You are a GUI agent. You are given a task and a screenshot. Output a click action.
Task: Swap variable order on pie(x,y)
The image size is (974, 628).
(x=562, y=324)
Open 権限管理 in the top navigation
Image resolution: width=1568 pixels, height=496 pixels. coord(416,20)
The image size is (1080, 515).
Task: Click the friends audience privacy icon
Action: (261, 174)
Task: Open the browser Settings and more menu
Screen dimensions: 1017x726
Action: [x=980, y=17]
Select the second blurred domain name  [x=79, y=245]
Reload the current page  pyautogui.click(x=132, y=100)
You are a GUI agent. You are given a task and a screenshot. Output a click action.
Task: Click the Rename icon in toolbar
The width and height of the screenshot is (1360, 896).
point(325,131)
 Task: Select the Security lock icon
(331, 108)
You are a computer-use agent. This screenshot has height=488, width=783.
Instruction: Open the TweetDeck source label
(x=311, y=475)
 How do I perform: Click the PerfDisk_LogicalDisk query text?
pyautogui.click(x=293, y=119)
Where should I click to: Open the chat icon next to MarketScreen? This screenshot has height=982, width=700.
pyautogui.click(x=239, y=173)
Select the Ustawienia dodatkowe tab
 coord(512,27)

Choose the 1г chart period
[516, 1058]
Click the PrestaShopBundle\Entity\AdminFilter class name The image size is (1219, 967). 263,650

**The task**
All lines starting at the one holding "Task: Open the browser Settings and more menu" and ending at the last line above must be output exactly, and no other line may appear.

**Problem solution**
Task: Open the browser Settings and more menu
Screen dimensions: 1017x726
Action: [x=980, y=17]
Select the second blurred domain name  [x=79, y=245]
Reload the current page  pyautogui.click(x=132, y=100)
You are a GUI agent. You are given a task and a screenshot. Output a click action.
Task: Click the Rename icon in toolbar
The width and height of the screenshot is (1360, 896).
point(325,131)
 Task: Select the Security lock icon
(331, 108)
You are a computer-use agent. This screenshot has height=488, width=783.
Instruction: Open the TweetDeck source label
(x=311, y=475)
 How do I perform: Click the PerfDisk_LogicalDisk query text?
pyautogui.click(x=293, y=119)
Where should I click to: Open the chat icon next to MarketScreen? This screenshot has height=982, width=700.
pyautogui.click(x=239, y=173)
Select the Ustawienia dodatkowe tab
 coord(512,27)

Choose the 1г chart period
[516, 1058]
Click the PrestaShopBundle\Entity\AdminFilter class name The image size is (1219, 967). 263,650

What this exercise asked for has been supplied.